Zwei Begriffe des Projektmanagement führen immer wieder zu Verwirrungen und Missverständnissen – das Lastenheft und das Pflichtenheft. In der Projektmanagementpraxis werden diese beiden Begriffe häufig unscharf getrennt oder gar falsch angewendet. Dabei ist die Unterscheidung relativ klar.
Das Lastenheft enthält kurz gesagt das WAS
Was genau möchte der Auftraggeber durch das Projekt erreichen und was ist sein Ziel?
Damit beinhaltet das Lastenheft also alle Informationen, die für eine Ausschreibung notwendig sind. Zielgruppe eines Lastenheftes sind damit die späteren Auftragnehmer bzw. das Projektteam. Der Aufbau eines Lastenheftes kann je nach Projektart sehr unterschiedlich sein. Grundsätzlich bieten sich die folgenden Kapitel an:
- Einführung: Zunächst führen wir inhaltlich in das Projekt ein. Hierbei soll der Leser in das Geschehen und in die Hintergründe eingeweiht werden um ein besseres Verständnis für die im weiteren Verlauf formulierten Anforderungen zu bekommen.
- Ist-Situation: Nach der Einführung skizzieren wir die aktuelle Ist-Situation, die der zukünftige Auftragnehmer vorfinden wird. Das ist wichtig, da sich der Umfang einer Wegstrecke nicht nur am Ziel bemisst, vielmehr ist die Entfernung zwischen Start und Ziel entscheidend. Die Wegstrecke ist dann bildlich gesprochen der spätere Projektaufwand, der zum Erreichen des Ziels notwendig sein wird.

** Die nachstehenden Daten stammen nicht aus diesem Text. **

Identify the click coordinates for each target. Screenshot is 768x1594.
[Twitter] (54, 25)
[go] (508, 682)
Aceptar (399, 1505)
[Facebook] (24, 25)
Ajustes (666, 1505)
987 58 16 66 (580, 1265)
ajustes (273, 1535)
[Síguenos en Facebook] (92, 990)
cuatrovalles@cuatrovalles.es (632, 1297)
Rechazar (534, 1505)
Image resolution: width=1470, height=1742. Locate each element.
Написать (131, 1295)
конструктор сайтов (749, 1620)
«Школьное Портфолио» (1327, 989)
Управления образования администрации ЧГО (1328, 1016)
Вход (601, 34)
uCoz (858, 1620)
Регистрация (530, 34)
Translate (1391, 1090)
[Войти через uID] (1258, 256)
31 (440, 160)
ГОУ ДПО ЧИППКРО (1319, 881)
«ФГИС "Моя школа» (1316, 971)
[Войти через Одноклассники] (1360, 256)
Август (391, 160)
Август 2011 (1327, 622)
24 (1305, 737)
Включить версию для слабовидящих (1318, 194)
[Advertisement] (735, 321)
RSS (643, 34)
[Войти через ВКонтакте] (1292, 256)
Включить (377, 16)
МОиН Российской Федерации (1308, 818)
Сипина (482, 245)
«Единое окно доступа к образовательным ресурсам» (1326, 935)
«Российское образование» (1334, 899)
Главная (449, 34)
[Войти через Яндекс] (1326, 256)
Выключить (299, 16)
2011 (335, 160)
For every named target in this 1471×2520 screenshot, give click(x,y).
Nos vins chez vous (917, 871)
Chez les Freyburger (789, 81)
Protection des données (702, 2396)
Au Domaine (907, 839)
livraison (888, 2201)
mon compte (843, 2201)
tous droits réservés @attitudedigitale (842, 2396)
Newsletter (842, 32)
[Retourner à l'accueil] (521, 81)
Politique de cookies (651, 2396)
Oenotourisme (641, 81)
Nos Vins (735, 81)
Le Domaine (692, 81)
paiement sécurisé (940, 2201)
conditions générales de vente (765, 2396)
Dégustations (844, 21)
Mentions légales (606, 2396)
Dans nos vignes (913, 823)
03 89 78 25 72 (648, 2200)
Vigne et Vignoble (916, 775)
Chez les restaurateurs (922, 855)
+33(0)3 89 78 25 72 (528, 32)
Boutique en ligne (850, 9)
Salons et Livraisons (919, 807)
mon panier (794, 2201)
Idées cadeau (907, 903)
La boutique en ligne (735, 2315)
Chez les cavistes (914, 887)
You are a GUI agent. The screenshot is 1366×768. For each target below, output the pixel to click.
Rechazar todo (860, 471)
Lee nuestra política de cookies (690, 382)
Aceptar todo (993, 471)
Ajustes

- Soll-Situation: das Ziel wird im nächsten Kapitel des Lastenheftes beschrieben. Je nach Projektart könnte dieses Kapitel noch einmal in den allgemeinen Soll-Zustand, in notwendige Schnittstellen, sowie in die einzelnen funktionalen (konkrete Ergebnisse) und nicht funktionalen Anforderungen herunter gebrochen werden. Ebenfalls sollten Risiken und deren Akzeptanz beschrieben werden. Ist der Auftraggeber risikobereit oder ist er es nicht? Diese Entscheidung hat mit Sicherheit Einfluss auf den Projektablauf und damit auf Zeit und Kosten.
- Abnahmekriterien: Am Ende sollten die Abnahmekriterien beschrieben werden, die zur Freigabe und damit Abnahmeerklärung des Projektes führen werden. Sind diese nicht geklärt könnten Anwendungsfälle später getestet werden, für die das Projekt ursprünglich nicht konzipiert wurde.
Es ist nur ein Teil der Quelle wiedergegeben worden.